POST NO BILLS 1881
nan turpin photographs
Post POST NO BILLS 2012
This week Primary Source had intended to give herself a treat and, in the absence of real Paris, tour some 2012 snapshots of the place. Our world is off its axis, however, as we are beginning to suspect, and even the modest pleasure of a simple “stay-cation” is quickly compromised by current events. French and European demonstrations, pro-Palestinian or pro-Peace, have been held the past few days.
According to a July 22 New York Times article, most of the demonstrations have been non-violent. Over the week-end riots, fights with French police, vandalism of businesses characterized as “Jewish” (especially in the Paris suburb of Sarcelles) and “smoke bombs” thrown around synagogues have taken what many French intended as political discours into the nasty realm of flagrantly, inescapably anti-Semitic acts.
The French government’s immediate ban on more Gaza demonstrations instantly turned into a free-speech controversy as political organizations and parties to the right and left complained. The French government then quickly issued permits for demonstrations this week-end.
The French nation, its people of all political persuasions, and the French state, currently presided over by a socialist, are caught in a problem that’s over 60 years old, the seemingly intractable Palestinian/Israeli violence. Whatever its origins, the poverty and violence of the place are a fact. Other political interest groups in other parts of the region and the world including Europe will use Gaza for their own internal contexts, if and when it suits them. What happens locally, whether in Paris or Berlin or Amsterdam, has very local reasons for happening. That is where the analysts should look.
The French nation and French state carry the weight of over 200 years of French history of their relations with Jews. French Jews and Jews seeking asylum from other parts of the world, found France of the 1789 Revolution a place where citizenship, the highest form of hospitality, was theirs for the reasonable price of the civic contract: come here, stay here, but be French. What a French citizen believed or practiced (for example religion) was entirely their own business. But in all that concerned the community of citizens there was an endorsed culture.
That civic nationality, not based on ethnicity, gave France a durable luster in the world Jewish community that was dimmed by the “black years” of Nazi Occupation/Collaboration, when some French citizens helped or tried to help escaping or hiding Jews but others, notably French administrations like the Vichy government and Paris Police, cooperated with the Nazis for their own reasons.
Part of the post-WWII history for the French, people and state, has been acknowledging that part of their history and then making or trying to make a new bond with the French Jewish community. This has been a difficult, emotional, wrenching few decades on all sides and it is one that a great many French, gentile and Jewish and secular, have put their hearts into.
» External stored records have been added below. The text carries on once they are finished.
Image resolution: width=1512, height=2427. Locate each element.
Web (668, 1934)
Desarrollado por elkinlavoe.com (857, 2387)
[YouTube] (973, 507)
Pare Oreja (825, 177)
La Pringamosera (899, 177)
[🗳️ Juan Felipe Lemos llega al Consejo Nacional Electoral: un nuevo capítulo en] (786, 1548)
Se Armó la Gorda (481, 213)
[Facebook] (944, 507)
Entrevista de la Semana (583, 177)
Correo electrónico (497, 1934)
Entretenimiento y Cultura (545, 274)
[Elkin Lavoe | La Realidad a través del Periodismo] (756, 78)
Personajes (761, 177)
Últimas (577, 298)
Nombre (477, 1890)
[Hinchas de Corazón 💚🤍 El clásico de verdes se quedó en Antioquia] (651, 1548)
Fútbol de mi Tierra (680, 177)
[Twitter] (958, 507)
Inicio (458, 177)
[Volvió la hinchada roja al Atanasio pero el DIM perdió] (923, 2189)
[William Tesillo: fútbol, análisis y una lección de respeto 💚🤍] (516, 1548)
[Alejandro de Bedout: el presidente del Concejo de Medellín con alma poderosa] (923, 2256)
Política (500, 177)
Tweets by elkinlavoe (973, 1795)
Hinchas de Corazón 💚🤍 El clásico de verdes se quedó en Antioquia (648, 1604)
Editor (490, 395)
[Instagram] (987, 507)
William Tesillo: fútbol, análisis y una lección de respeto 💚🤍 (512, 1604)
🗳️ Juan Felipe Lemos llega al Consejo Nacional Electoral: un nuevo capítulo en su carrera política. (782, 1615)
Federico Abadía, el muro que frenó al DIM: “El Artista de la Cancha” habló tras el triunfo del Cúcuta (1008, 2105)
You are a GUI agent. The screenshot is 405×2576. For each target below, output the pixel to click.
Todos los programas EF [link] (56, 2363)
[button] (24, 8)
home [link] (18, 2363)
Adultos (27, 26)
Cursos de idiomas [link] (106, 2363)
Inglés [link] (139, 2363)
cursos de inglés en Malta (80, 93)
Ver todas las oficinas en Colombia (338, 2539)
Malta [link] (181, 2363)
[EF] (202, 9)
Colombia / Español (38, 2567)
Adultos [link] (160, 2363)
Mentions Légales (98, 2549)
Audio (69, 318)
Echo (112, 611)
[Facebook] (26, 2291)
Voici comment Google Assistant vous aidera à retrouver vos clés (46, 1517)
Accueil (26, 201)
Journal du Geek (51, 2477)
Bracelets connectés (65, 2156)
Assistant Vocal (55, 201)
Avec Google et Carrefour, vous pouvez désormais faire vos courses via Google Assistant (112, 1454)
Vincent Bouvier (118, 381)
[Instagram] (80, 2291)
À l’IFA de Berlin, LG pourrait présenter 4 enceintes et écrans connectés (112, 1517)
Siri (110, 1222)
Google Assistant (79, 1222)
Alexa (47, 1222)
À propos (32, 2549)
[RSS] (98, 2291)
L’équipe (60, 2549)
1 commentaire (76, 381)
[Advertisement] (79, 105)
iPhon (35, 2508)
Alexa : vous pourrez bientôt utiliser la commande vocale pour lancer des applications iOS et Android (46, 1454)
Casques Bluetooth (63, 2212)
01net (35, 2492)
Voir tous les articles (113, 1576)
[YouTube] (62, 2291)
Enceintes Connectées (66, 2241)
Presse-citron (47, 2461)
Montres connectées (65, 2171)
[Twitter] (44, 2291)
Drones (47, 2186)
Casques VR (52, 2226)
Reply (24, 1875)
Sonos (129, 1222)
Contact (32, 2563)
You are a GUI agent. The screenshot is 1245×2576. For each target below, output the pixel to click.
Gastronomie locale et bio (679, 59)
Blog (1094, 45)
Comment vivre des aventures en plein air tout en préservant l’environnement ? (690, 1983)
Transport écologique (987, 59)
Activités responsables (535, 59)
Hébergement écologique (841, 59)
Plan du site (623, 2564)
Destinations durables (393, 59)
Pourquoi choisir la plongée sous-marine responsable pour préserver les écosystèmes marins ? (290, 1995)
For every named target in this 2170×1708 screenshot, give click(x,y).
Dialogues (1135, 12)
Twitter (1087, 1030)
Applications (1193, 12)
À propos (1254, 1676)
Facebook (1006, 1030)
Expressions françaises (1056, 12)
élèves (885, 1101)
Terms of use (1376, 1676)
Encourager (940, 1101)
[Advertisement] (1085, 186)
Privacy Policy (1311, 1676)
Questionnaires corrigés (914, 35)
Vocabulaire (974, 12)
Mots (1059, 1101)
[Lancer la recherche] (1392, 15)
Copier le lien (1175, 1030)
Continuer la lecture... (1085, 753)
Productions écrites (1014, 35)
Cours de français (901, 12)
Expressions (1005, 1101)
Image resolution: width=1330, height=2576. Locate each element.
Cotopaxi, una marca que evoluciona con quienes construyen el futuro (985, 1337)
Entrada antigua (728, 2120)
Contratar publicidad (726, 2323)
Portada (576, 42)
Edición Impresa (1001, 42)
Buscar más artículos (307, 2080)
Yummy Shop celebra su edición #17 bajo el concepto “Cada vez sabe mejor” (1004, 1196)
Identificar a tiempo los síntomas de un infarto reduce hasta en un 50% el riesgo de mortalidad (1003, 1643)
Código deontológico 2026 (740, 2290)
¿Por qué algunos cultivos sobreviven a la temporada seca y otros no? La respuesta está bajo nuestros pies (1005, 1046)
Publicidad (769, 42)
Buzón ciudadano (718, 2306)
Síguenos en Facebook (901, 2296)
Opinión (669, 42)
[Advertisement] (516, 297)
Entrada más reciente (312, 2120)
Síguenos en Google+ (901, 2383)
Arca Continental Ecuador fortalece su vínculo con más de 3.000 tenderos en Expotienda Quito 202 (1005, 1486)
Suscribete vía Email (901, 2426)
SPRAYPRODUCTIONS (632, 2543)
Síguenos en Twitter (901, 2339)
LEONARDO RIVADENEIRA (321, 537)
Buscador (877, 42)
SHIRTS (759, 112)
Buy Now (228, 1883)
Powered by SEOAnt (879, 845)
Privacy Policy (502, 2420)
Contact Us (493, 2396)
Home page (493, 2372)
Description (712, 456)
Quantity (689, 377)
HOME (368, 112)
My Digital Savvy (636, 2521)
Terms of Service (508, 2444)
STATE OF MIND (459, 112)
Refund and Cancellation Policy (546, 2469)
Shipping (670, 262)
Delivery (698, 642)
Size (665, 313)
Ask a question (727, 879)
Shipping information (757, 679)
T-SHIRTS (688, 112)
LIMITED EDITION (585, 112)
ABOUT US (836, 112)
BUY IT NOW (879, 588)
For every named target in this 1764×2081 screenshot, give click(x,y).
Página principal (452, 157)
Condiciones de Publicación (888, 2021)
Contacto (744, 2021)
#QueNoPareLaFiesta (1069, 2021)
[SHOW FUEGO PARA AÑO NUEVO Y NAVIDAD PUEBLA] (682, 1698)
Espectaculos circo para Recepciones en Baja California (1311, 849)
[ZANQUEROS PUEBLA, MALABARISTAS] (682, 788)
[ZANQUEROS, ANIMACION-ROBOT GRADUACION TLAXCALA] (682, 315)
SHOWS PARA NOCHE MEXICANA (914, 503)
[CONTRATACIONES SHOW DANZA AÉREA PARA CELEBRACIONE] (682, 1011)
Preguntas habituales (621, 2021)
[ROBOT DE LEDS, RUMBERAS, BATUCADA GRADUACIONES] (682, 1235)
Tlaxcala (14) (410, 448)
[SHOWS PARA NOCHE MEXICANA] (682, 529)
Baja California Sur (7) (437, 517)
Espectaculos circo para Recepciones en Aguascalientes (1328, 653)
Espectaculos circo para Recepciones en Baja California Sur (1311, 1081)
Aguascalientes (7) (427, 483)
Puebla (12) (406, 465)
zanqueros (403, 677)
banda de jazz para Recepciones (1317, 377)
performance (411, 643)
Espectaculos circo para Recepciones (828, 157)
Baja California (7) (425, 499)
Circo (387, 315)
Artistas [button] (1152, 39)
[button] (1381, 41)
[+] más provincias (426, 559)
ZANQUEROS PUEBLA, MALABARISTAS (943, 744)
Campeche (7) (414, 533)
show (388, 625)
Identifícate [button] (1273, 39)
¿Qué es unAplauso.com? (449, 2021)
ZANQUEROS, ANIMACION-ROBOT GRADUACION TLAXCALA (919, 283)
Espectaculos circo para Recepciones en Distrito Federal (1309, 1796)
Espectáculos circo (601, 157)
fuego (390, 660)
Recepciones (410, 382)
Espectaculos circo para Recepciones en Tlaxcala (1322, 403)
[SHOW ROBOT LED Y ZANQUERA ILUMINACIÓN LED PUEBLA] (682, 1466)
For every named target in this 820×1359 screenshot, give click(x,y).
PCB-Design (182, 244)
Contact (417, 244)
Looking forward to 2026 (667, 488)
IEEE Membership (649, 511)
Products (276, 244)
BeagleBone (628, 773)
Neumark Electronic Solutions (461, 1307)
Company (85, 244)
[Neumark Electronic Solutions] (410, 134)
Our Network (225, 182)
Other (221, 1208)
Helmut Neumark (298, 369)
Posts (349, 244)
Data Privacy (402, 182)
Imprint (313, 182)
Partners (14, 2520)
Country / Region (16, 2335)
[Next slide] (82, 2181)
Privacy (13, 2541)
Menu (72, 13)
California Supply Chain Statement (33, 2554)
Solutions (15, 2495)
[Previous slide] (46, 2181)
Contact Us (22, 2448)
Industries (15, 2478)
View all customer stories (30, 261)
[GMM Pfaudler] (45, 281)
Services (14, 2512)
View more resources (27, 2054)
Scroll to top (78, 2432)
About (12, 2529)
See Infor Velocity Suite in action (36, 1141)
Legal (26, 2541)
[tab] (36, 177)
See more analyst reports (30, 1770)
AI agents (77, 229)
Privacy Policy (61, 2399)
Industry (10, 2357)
French nation and state also live in the awareness of nearly two centuries of history with the Arabs (now called Muslims) who were their colonial subjects in North Africa and also, after World War I, in the Levant. Since approximately the 1960s, they have related to these populations in a post-colonial context and seen a number of immigration waves, some solicited, some endured, as French speaking Muslims familiar with French culture, found a place, made a place in France for themselves and their children, then grandchildren and now great-grandchildren.
Post-Algerian War anti-Arab racism was virulent in some quarters in France, and with it the kind of pejorative racist slurs that Americans from the same period were all too familiar with in the United States. Those were harsh years, during and after the Algerian War, late ’50s-early ’60s.
Since then the French live with the burden of that war and of the racism that followed in France. The point being here that for periods of crime and cruelty in the culture, committed by the very few to be sure, the culture as a whole feels the need to atone and that process seems to proceed at the slow pace of one generation after another maturing and aging into the next generational bloom.
We do it in the United States for our own terrible reasons. We understand it or we should when we witness it in another country. So that brings us to last week-end’s French riots. The riots seem to have been very few (compared to the number of demonstrations around the country) and small scale (compared to the perhaps 10’s of thousands who stepped into the street to march).
But as it stands, we are all at the ready to judge the French nation and French state for the crimes of a very few. If the government and political organizations are not managing to make this all better right away, it’s complicated.
Those 200 years of history suggested above just make things harder. When we attempt to assess contexts and actions right now, are we not in our bones mindful of what has gone before? We see what is happening in our now through a great historic blur of rights and wrongs.
Should we declare a World Day of Weeping for the murky ways our past obscures our present. Or is this is the only way to live a human life and the only way to return to the humane when we momentarily leave it behind? In our pasts we have done some things wrong but many things right. We might begin to say it out loud, when contemplation of the past enters into our attempt to muddle through the present. That would be a start.